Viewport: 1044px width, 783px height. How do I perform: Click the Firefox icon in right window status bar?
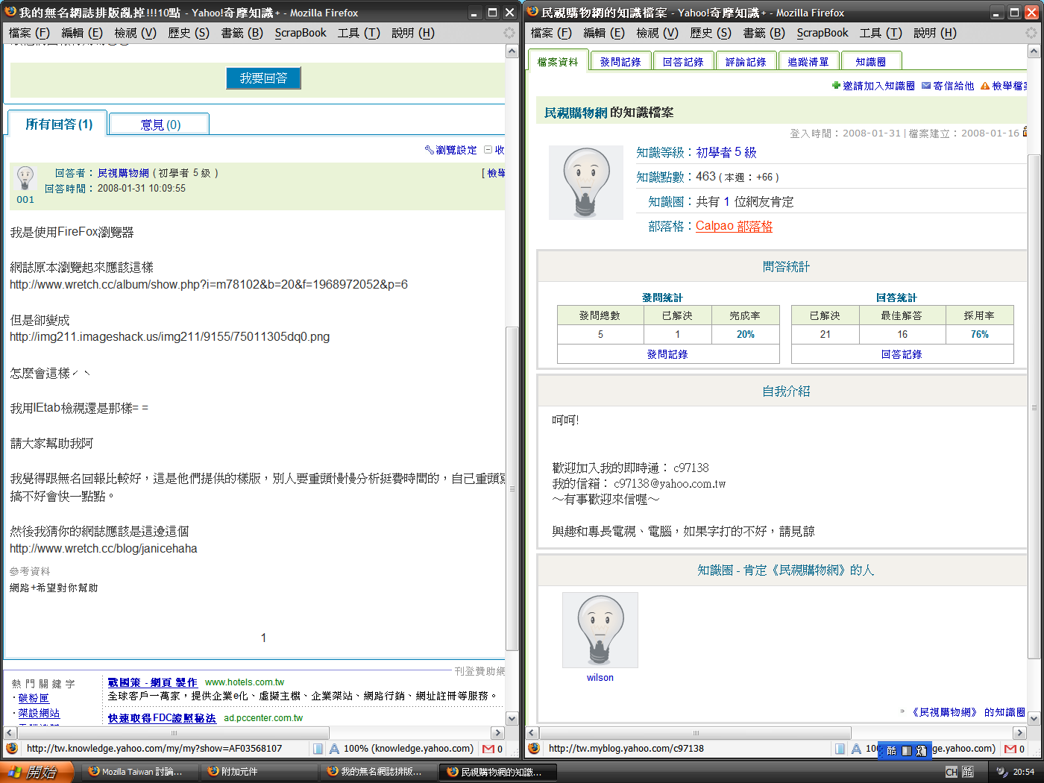click(x=534, y=749)

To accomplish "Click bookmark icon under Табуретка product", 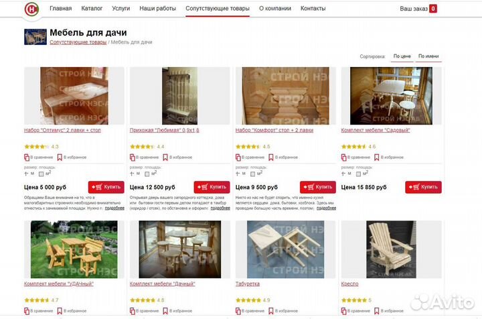I will pos(271,311).
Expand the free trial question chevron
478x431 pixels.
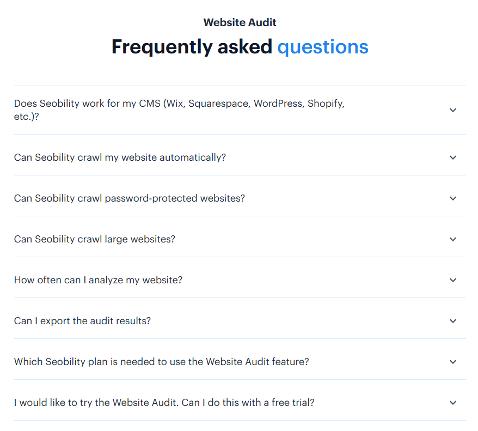pos(453,403)
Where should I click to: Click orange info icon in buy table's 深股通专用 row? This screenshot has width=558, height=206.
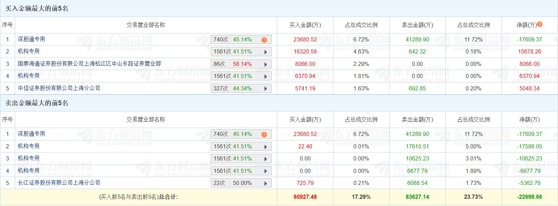(264, 40)

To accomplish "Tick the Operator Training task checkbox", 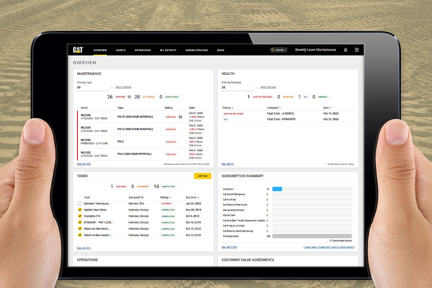I will (x=80, y=203).
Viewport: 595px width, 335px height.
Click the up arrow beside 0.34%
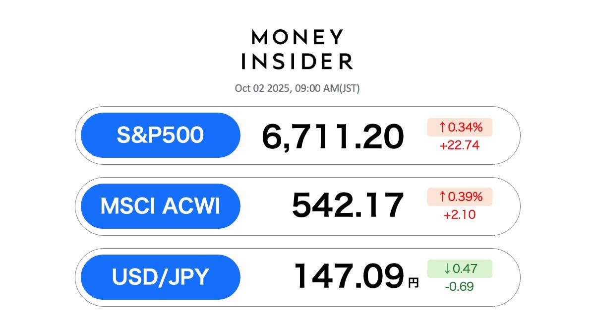pyautogui.click(x=442, y=128)
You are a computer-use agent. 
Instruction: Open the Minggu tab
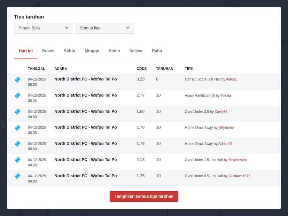[x=92, y=51]
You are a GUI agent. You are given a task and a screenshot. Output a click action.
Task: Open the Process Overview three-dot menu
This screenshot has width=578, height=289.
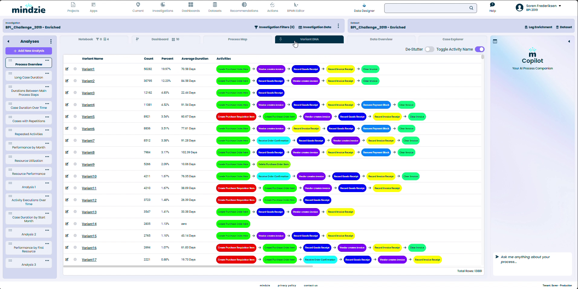tap(47, 60)
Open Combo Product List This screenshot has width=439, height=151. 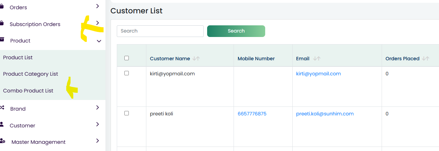coord(28,91)
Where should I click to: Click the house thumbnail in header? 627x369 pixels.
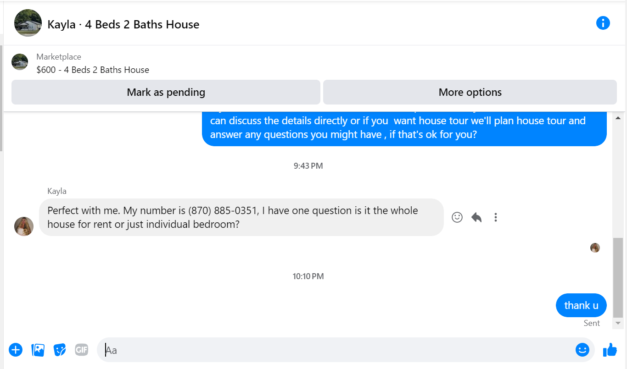(x=28, y=23)

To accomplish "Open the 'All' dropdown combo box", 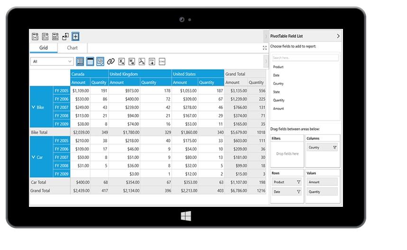I will tap(70, 61).
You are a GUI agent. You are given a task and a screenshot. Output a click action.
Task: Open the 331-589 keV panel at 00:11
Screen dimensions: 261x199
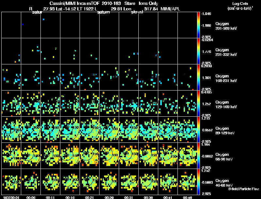tap(51, 25)
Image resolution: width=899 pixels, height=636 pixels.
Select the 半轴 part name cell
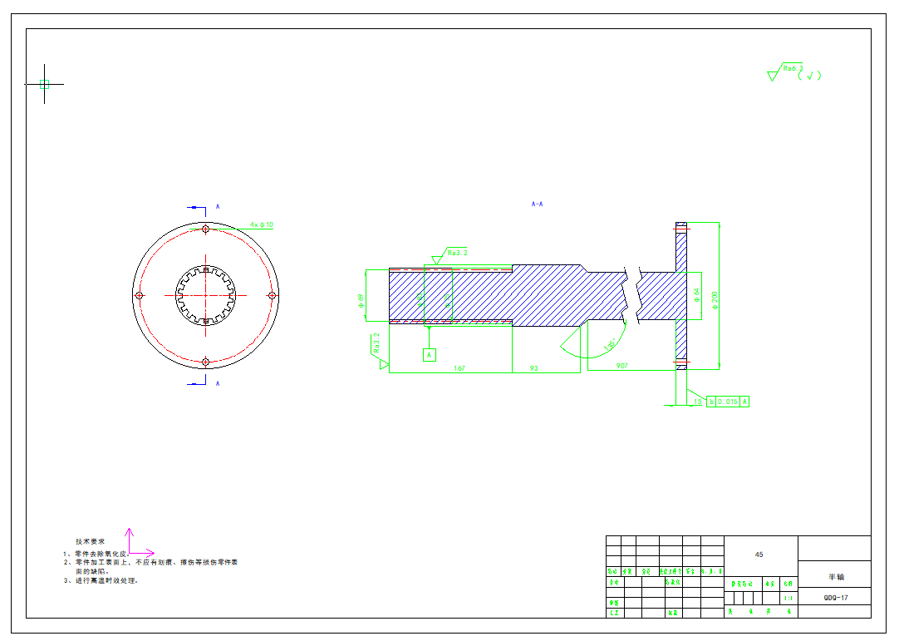(835, 576)
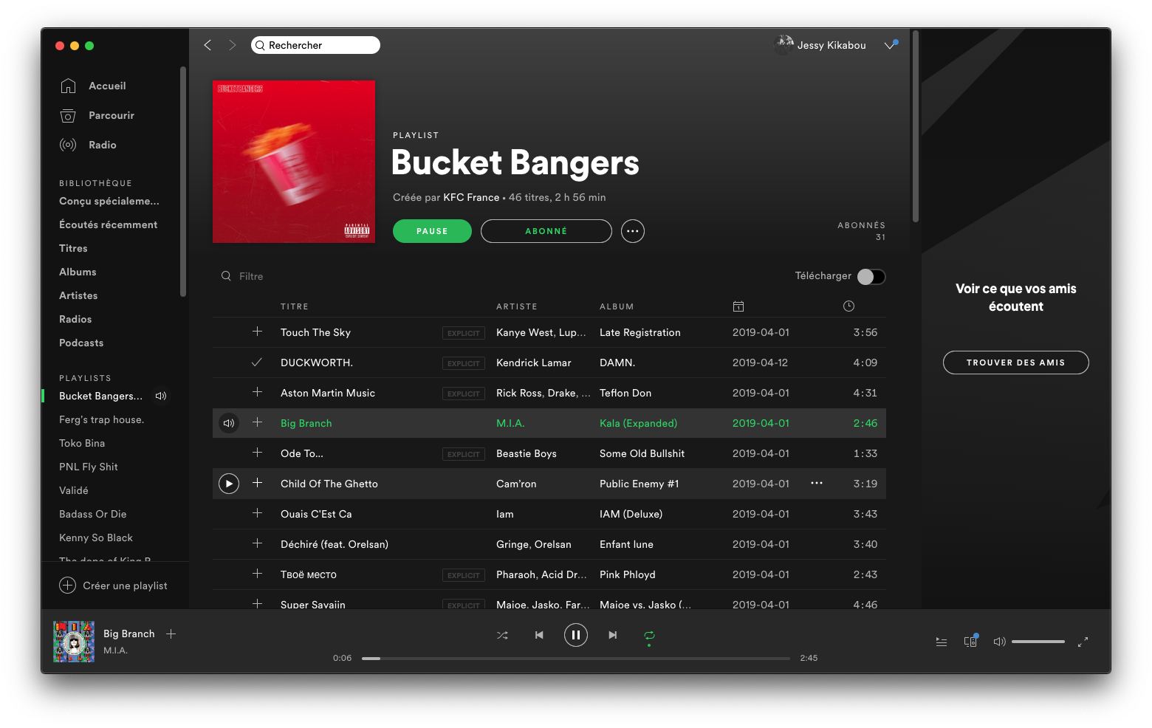The height and width of the screenshot is (728, 1152).
Task: Open the play queue
Action: coord(941,642)
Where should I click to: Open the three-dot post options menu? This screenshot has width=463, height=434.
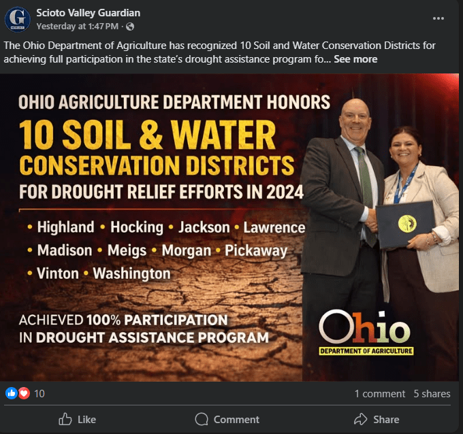tap(438, 18)
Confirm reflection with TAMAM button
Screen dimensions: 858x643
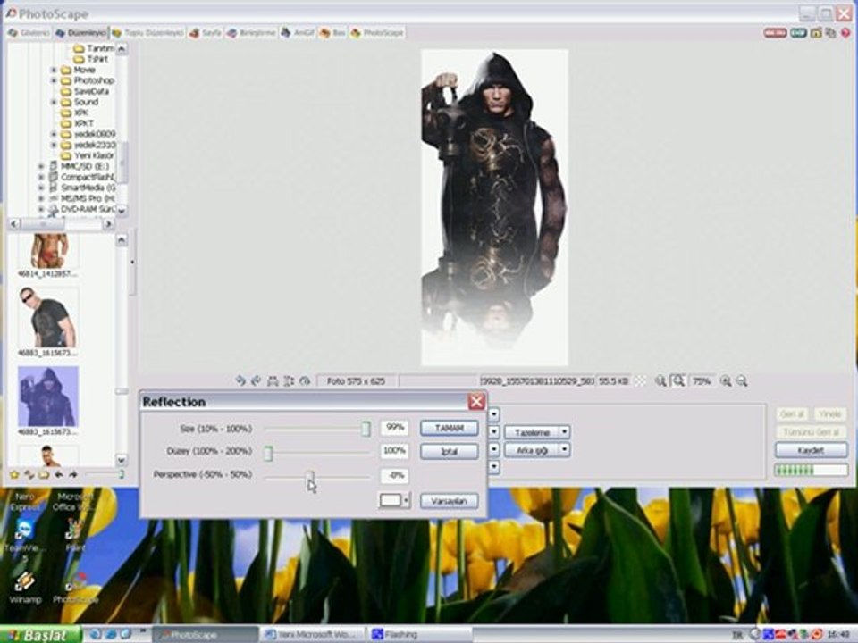point(449,429)
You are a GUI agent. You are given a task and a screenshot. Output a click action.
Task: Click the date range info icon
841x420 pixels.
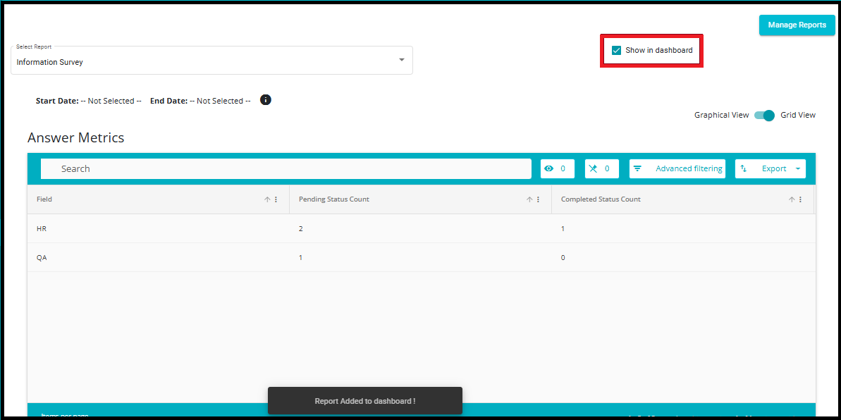(x=266, y=100)
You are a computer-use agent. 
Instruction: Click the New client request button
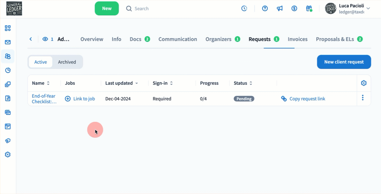click(x=344, y=62)
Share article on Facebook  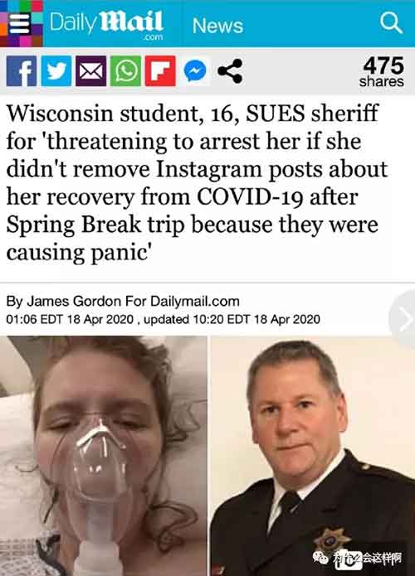[22, 71]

--------------------

• **YOUR GOAL**
From the material above, copy every line that contains the string "Where". Case counts.

• **CORRECT OUTPUT**
Where should I click to: Click orange info icon in buy table's 深股通专用 row? This screenshot has width=558, height=206.
Where should I click to: Click the house thumbnail in header? 627x369 pixels.
Where should I click to: Open the three-dot post options menu? This screenshot has width=463, height=434.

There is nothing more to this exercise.